(Beginning of Task material)

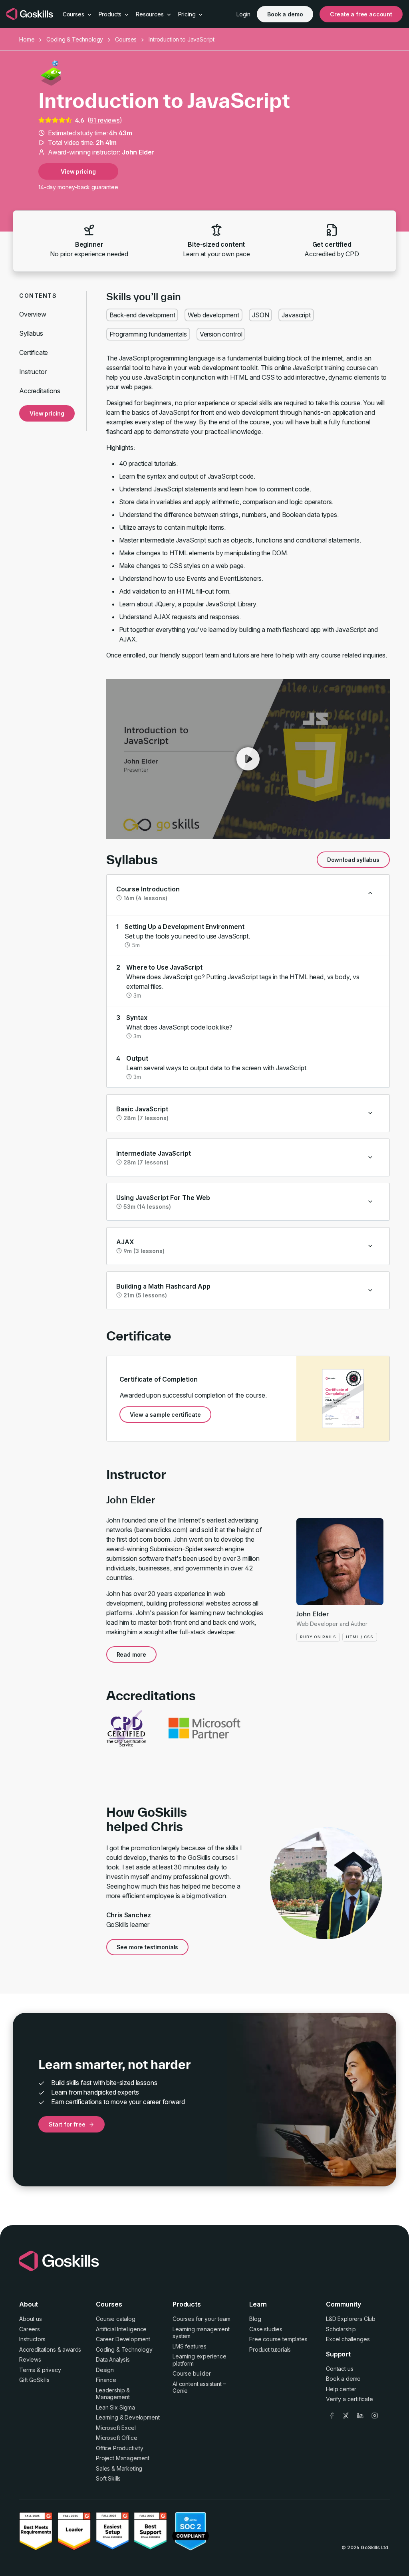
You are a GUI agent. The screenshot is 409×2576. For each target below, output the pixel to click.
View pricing (78, 171)
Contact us (339, 2368)
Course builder (192, 2373)
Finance (106, 2379)
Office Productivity (119, 2448)
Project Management (122, 2458)
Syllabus (31, 333)
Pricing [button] (187, 14)
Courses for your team (201, 2318)
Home (26, 39)
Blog (255, 2318)
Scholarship (341, 2329)
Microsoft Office (116, 2437)
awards (71, 2349)
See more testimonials (148, 1947)
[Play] (248, 758)
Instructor (32, 372)
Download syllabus (353, 859)
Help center (341, 2389)
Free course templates (278, 2339)
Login (243, 14)
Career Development (123, 2339)
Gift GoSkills (34, 2379)
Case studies (265, 2329)
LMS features (189, 2346)
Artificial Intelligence (121, 2329)
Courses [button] (74, 14)
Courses (126, 39)
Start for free (67, 2124)
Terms (27, 2369)
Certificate (33, 352)
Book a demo (285, 14)
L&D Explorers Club (350, 2318)
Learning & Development (127, 2417)
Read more (132, 1654)
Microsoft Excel (116, 2427)
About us (30, 2318)
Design (105, 2369)
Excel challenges (347, 2339)
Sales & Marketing (119, 2468)
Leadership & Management (113, 2394)
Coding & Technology (74, 39)
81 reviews (104, 120)
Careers (29, 2329)
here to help (277, 655)
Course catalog (115, 2318)
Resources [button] (150, 14)
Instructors (32, 2339)
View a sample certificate (165, 1414)
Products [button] (111, 14)
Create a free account (361, 14)
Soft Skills (108, 2478)
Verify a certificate (349, 2399)
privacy (51, 2369)
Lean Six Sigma (115, 2407)
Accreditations (39, 391)
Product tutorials (270, 2349)
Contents (38, 295)
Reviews (30, 2359)
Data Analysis (113, 2359)
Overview (32, 314)
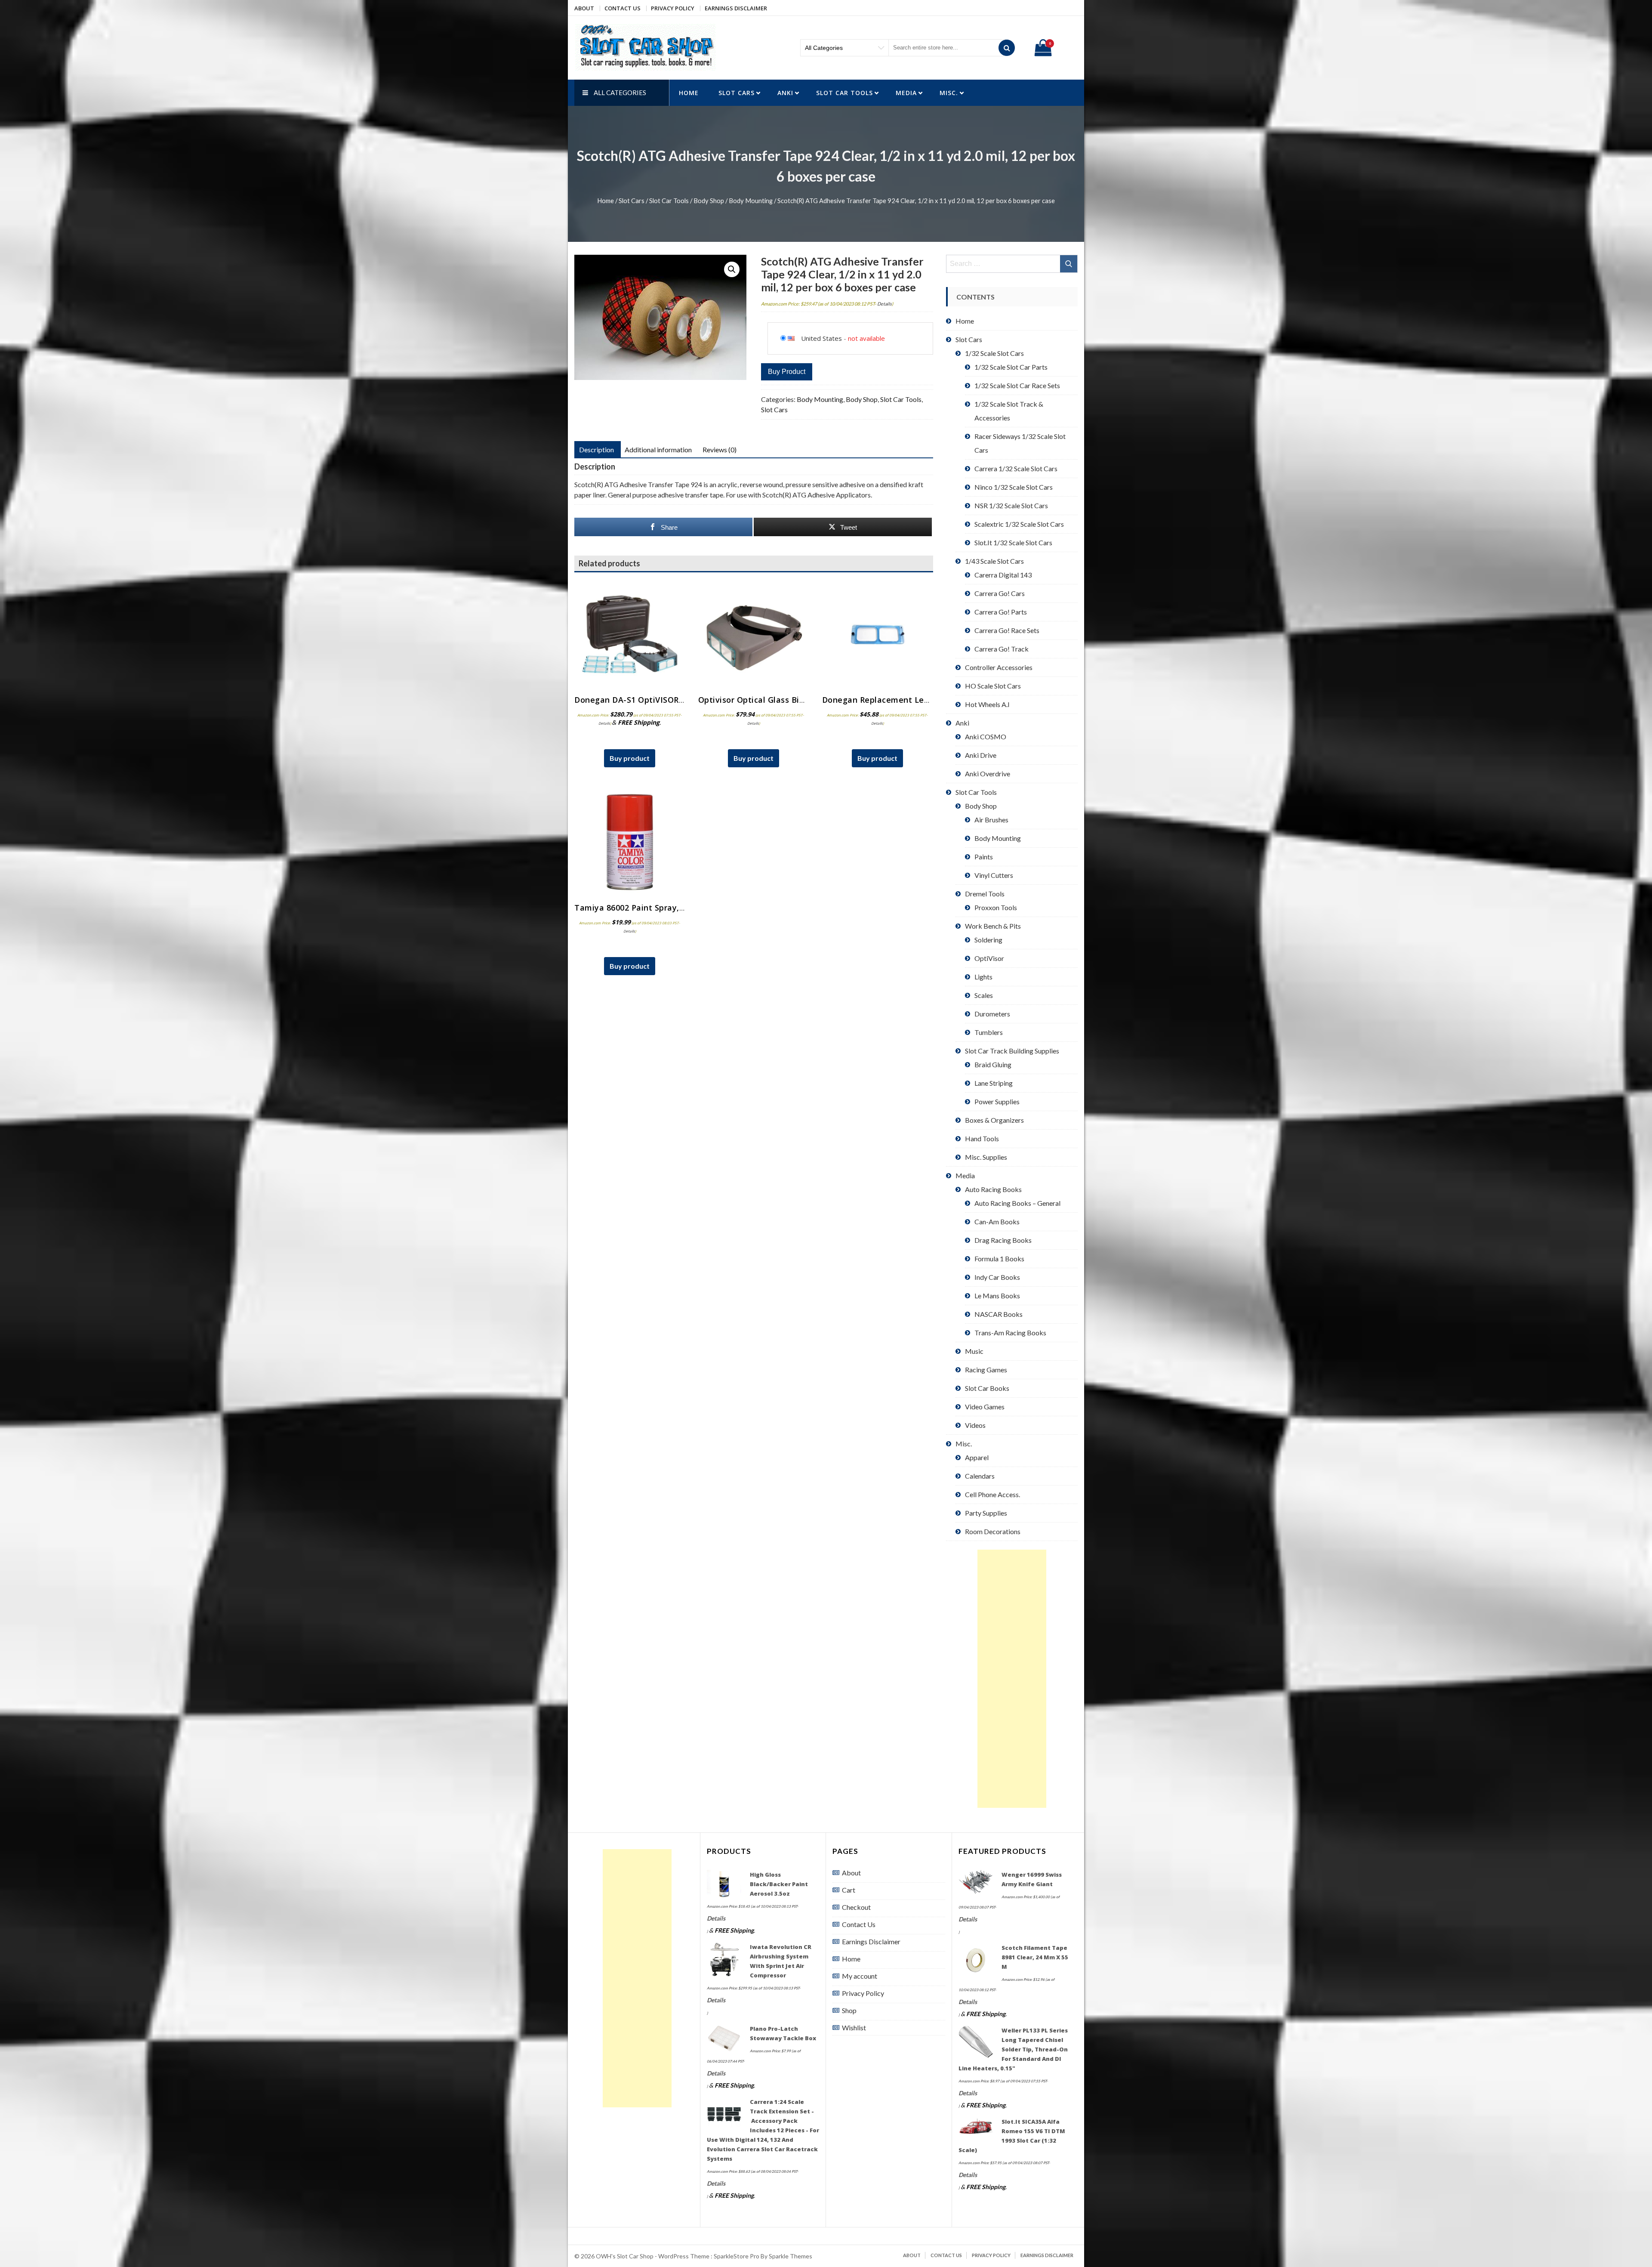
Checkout (856, 1907)
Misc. (949, 93)
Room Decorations (992, 1531)
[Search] (1006, 47)
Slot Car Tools (844, 93)
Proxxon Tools (995, 907)
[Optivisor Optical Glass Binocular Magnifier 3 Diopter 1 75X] (753, 634)
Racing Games (986, 1369)
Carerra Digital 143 (1003, 575)
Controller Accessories (998, 667)
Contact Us (622, 8)
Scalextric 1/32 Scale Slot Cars (1019, 524)
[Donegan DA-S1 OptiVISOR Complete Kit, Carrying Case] (629, 634)
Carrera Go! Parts (1000, 612)
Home (689, 93)
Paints (983, 856)
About (584, 8)
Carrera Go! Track (1001, 649)
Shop (849, 2010)
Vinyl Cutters (993, 875)
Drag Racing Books (1003, 1240)
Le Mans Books (997, 1295)
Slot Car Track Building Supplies (1012, 1051)
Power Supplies (997, 1101)
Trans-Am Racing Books (1010, 1332)
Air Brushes (991, 819)
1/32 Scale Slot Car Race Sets (1017, 385)
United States (821, 338)
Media (906, 93)
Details (884, 303)
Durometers (992, 1014)
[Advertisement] (1011, 1679)
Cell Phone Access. (992, 1494)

(End of Task material)

**Required work**
Each line from the one containing "About (584, 8)" to the end of the listing above should be copied exactly, and nothing else.

**Result for this exercise**
About (584, 8)
Carrera Go! Track (1001, 649)
Shop (849, 2010)
Vinyl Cutters (993, 875)
Drag Racing Books (1003, 1240)
Le Mans Books (997, 1295)
Slot Car Track Building Supplies (1012, 1051)
Power Supplies (997, 1101)
Trans-Am Racing Books (1010, 1332)
Air Brushes (991, 819)
1/32 Scale Slot Car Race Sets (1017, 385)
United States (821, 338)
Media (906, 93)
Details (884, 303)
Durometers (992, 1014)
[Advertisement] (1011, 1679)
Cell Phone Access. (992, 1494)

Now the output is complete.